学科教員リレーエッセイ⑳ 水島 久光 教授「いま『戦争を考える』ということ」

 2020年(戦後75年の年)に単著『戦争をいかに語り継ぐか』(NHK出版)を出して2年目の2022年、想像だにしていなかったロシアのウクライナ侵攻が始まりました。長く「戦争の記憶」の研究を続けてきた私も、まさかこんなに身近に衝撃映像が溢れる時代になるとは思ってもいませんでした。
 もちろん我が国が憲法によって「不戦」を掲げて以降も、朝鮮戦争、ベトナム戦争に始まり、その後も中東をはじめ、世界の戦火が絶えた時代はありません。しかし何かが変わった。我々は新しいメディア技術(例えばSNSやドローン映像)によって、今までと全く違うリアリティでそれを受け止めています。
 2022年12月末、ある有名司会者が新年に向けて 「新しい戦前になるんじゃないですか」という発言をして話題になりました。私は、この言葉を「“歴史が繰り返される”との危機感が煽られた」のではなく、全く違う文脈でとらえています。それは「我々は、ここでいかにして踏み止まるか」―その知恵が試されているのだと。
 その手がかりは78年前に終わった「あの戦争」の記録にあります。もう自らの実体験としてその記憶を語れる人はほとんどいなくなりました。しかしそれだけに、「記録をしっかりアーカイブ化し、読む側が主体的・論理的にその意味、判断のプロセスを解釈・理解する」ことが大事になっています。
 ここ数年、近隣の伊勢原市、平塚市の中学生たちと町を歩きながら「戦争を学ぶ」学習デザインに取り組んできました。「悲惨さ」を恐れるあまり、対象から目を背けるのではなく、たくさんの残された資料から、自ら好戦的なムードに傾いていった民衆の(特に子どもたちの)気持ちを想像するように促しています。

タウンニュース 平塚版 2020年12月10日
https://www.townnews.co.jp/0605/2020/12/10/554415.html

 水島研究室では、これまでも満州事変~日中戦争期の小型映画をデジタル化したり、当時の学生の手記をお預かりしてきました。こうした資料を読むと「総動員体制」とは何だったのか、感覚的に掴めるようになってきます。戦争への関与は、単純に「敵・味方」「被害・加害」に二分できるものではありません。
 2022年夏は、伊勢原市が収蔵する戦時資料に我々の研究室資料を重ね、以前から共同研究をしてきた大磯町郷土資料館の協力も得て「平和を祈念するパネル展」を開催できました。「誰に、何を伝えるか」を意識した展示会場づくりは、「なぜ戦争はしてはいけないのか」の原点に立ち返るものでした。
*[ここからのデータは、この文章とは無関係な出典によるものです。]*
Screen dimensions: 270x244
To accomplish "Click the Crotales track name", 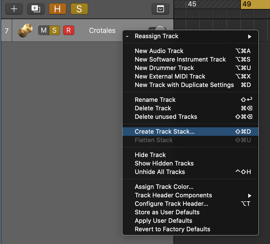I will [102, 31].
 年度末には伊勢原市の自治会エリアごとに「戦時記憶」を収録してきた映像プロジェクト「伝えたい思いをのせて」も、第三作の伊勢原北地区版を完成させることもできました。これら大学生たちと一つひとつの記録に向き合いつつ進めてきた活動も、2023年度は次なるステップにつなげたいと思っています。

※第三作目は3月に公開

 「戦争は始めてしまったら終われなくなる」…それはこのウクライナ侵攻が端的に示しています。でも、かつて我が国もその泥沼を経験し、想像を絶する数の命を失いました。我々はここを、分岐点にしなければ。ここ数年で、戦争を扱った番組アーカイブも充実してきました。ある意味、ようやく「不戦」の実現に歩みを進める「機が熟してきた」と言えるのかもしれません。一緒に勉強しましょう。